___ ФРАГМЕНТ ТЕКСТА

Внешность красивая, чистая — но под внешней красивой оболочкой тупость, пустота, преступное бессердечие, узкий, бесчеловечный эгоизм. Ростовы, Безуховы, Болконские превратились в Собакевичей, Ноздревых и Чичиковых. И нет гоголевского смеха даже — есть только одни его слезы…

В небольшом, тоже неоконченном, рассказе "Утро после бала", написанном в 1903-м году, когда Толстому уже пошел восьмой десяток, Толстой, по-видимому, умышленно сводит на очную ставку свои старые и новые «видения». Рассказ состоит из двух частей. В первой описывается веселый, красивый и интересный бал. Описывается с мастерством, равного которому русская литература ни до, ни после Толстого не знала. Бал поистине чудесный. И музыка, и танцы, и шампанское, и благородные, милые люди высшего сословия, и, конечно, очаровательная молодая девушка, и влюбленный в нее молодой человек, от имени которого ведется рассказ. А через час после окончания бала рассказчик, веселый, счастливо возбужденный, полный только что пережитыми «утонченными» чувствами, наталкивается на улице на иную сцену: гонят сквозь строй дезертира-татарина. И истязания происходят под начальством полковника — отца очаровательной молодой девушки, того самого, который под конец бала, к общему удовольствию, так красиво и элегантно танцевал «по-старинному» мазурку со своей дочерью. Я сказал, что сцена бала описана Толстым с неподражаемым искусством. С не меньшим, если не с большим искусством и подъемом описана и казнь татарина. Не стану приводить выписок из рассказа: все, верно, читали и помнят его. Существенно только отметить и противопоставить одну другой две манеры видеть и изображать действительность. И если иметь в виду всю литературную деятельность Толстого, то можно, метафорически, конечно, и с подобающими в таком случае ограничениями, сказать: в молодые и зрелые годы Толстой изображал жизнь, как очаровательный бал, под старость — как мучительное проведение сквозь строй. Под старость не только аракчеевское время и эпоха Николая I казались ему безумным и тяжелым кошмаром, он не выносил даже и наших, сравнительно более мягких нравов. Его собственная семья, которую он обрисовал недавно в "Анне Карениной" в столь идиллически прекрасных образах, стала для него невыносимой. И сам он стал себе не менее отвратителен, чем те люди, с которыми он жил. Пришлось, как сказано в Писании, возненавидеть отца, мать, жену, детей и даже самого себя: иного пути для тех, кто извержен из общего для всех мира, очевидно, нет…

Толстой где-то говорит, что лучший вид литературы это — автобиография. Думаю, что это неверно и не может быть верно в условиях человеческого существования. Мы все слишком принадлежим обществу и слишком живем для общества и потому приучились не только говорить, но и думать лишь то и так, как того требует общество. Написать правдиво историю своей жизни или искреннюю исповедь, т. е. рассказать о себе не то, чего ждет и что нужно обществу, а то, что действительно с тобой было, значит добровольно выставить себя — при жизни или после смерти это почти все равно — к позорному столбу. Общество не прощает отступления от своих законов, и суд его неумолим и беспощаден. Мы все это знаем, и даже самые смелые среди нас приспосабливаются к общественным требованиям. Дневники Толстого еще не опубликованы, но те дневники и жизнеописания, которые мы знаем, подтверждают сказанное мною. Ни одному человеку до сих пор не удавалось рассказать о себе в прямой форме даже часть правды — это равно относится и к «Исповеди» бл. Августина, и к «Confessions» Руссо, и к автобиографии Милля, и к дневникам Ницше. Свое собственное, главное, интимное не попало ни в одно из этих произведений. Самую ценную и трудную правду о себе люди рассказывают только тогда, когда они о себе не говорят. Если бы Достоевский написал свою автобиографию — она бы ничем не отличалась от страховской биографии: щегольнул бы лицевой стороной жизни, и только. А в "Записках из подполья", в Свидригайлове — сам Страхов признает это — перед нами живой, настоящий Достоевский. Тоже и Ибсен: не ищите его в письмах или воспоминаниях — не найдете. А в "Дикой утке" и других своих пьесах он всего себя рассказал. И Гоголь не в "авторской исповеди" — а в "Мертвых душах". То же можно обо всех писателях сказать.

______
___ СТРОКИ НАБОРА ДАННЫХ

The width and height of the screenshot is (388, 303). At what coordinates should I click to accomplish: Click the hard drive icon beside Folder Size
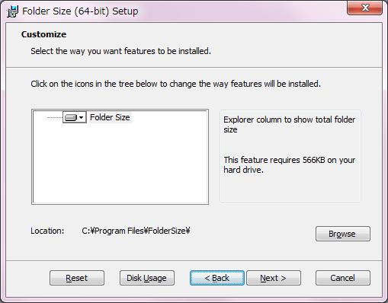click(x=71, y=117)
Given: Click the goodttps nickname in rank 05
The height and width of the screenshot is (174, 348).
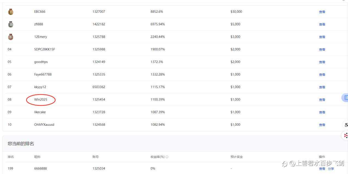Looking at the screenshot, I should (41, 62).
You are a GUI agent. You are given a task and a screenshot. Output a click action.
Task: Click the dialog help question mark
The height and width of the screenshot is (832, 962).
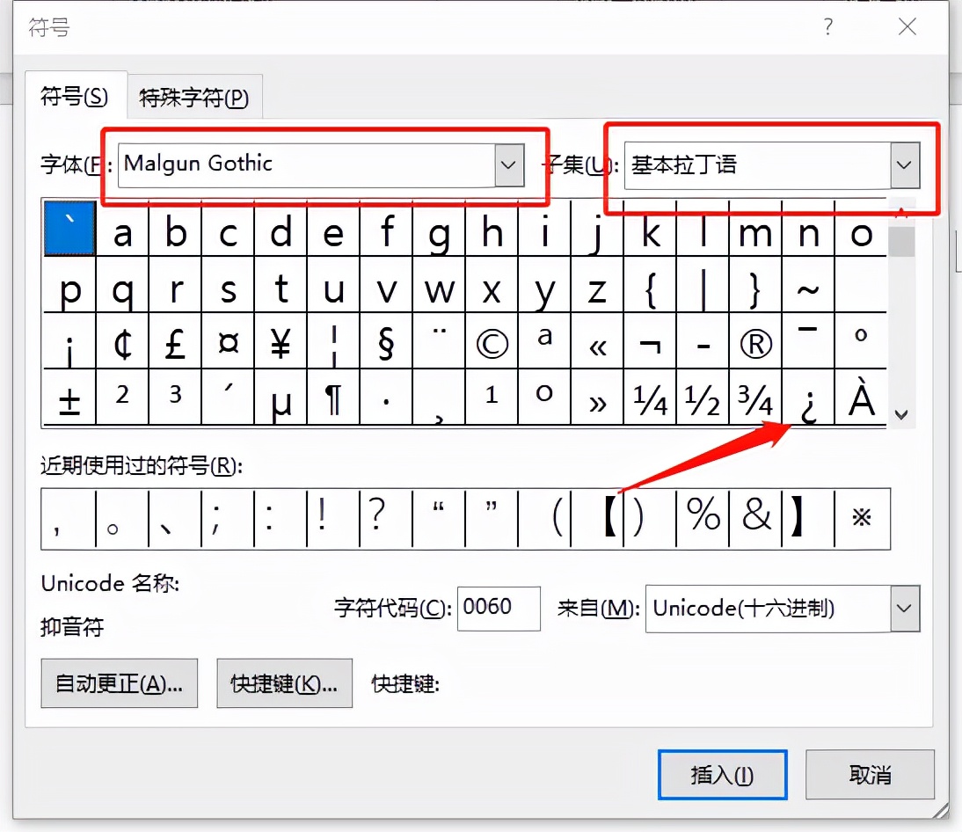827,27
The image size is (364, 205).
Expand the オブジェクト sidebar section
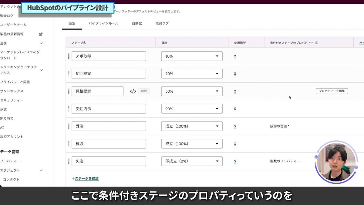[41, 170]
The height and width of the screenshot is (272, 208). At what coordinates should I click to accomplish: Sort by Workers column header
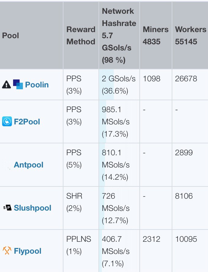point(190,35)
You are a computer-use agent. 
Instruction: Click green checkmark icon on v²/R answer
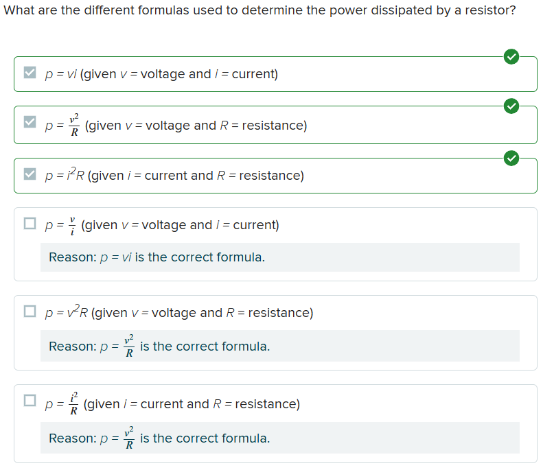click(x=510, y=106)
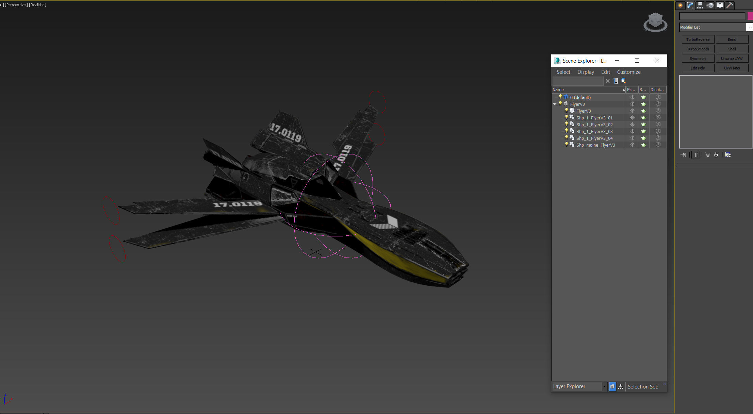Screen dimensions: 753x414
Task: Collapse the FlyerV3 layer tree
Action: click(x=555, y=104)
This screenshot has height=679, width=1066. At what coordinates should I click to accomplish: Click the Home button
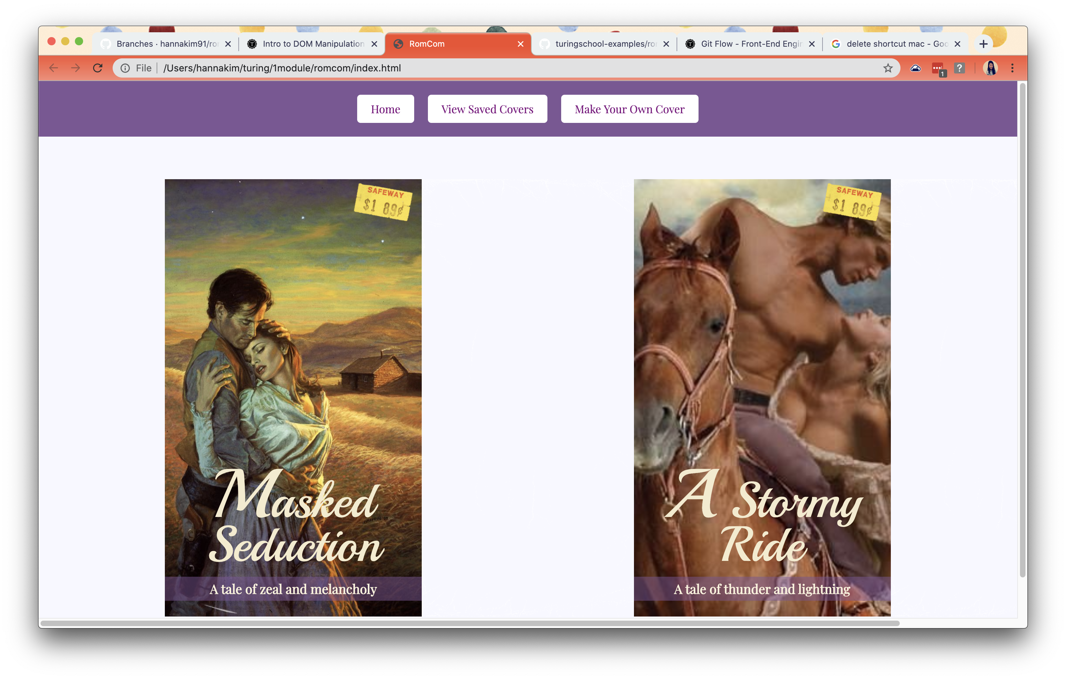(385, 109)
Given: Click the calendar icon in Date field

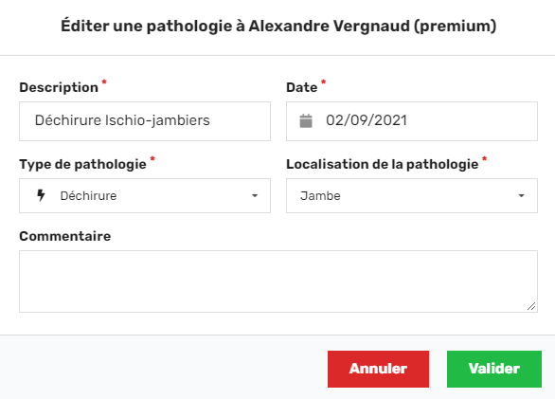Looking at the screenshot, I should tap(306, 120).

______

ЧТО СДЕЛАТЬ —
a) Почему, судя по фрагменту о Толстом, автобиография не может быть лучшим видом литературы? Объясните в одном–трех предложениях.
b) Ответьте по фрагменту на вопросы:
(i) В каком году написан рассказ «Утро после бала»?
(ii) Кем приходится очаровательной молодой девушке полковник, под начальством которого гонят сквозь строй татарина?
(iii) В каком произведении, а не в «авторской исповеди», виден Гоголь?
Строки никак не связаны с фрагментом текста.

ОТВЕТЫ —
a) Мы слишком принадлежим обществу и живем для него, поэтому привыкли говорить и даже думать только то, чего оно требует. Правдиво рассказать о себе значит добровольно выставить себя к позорному столбу, ведь общество не прощает отступлений от своих законов и судит беспощадно. Поэтому даже самые смелые к нему приспосабливаются.

b)
(i) В 1903 году.
(ii) Отцом.
(iii) В «Мертвых душах».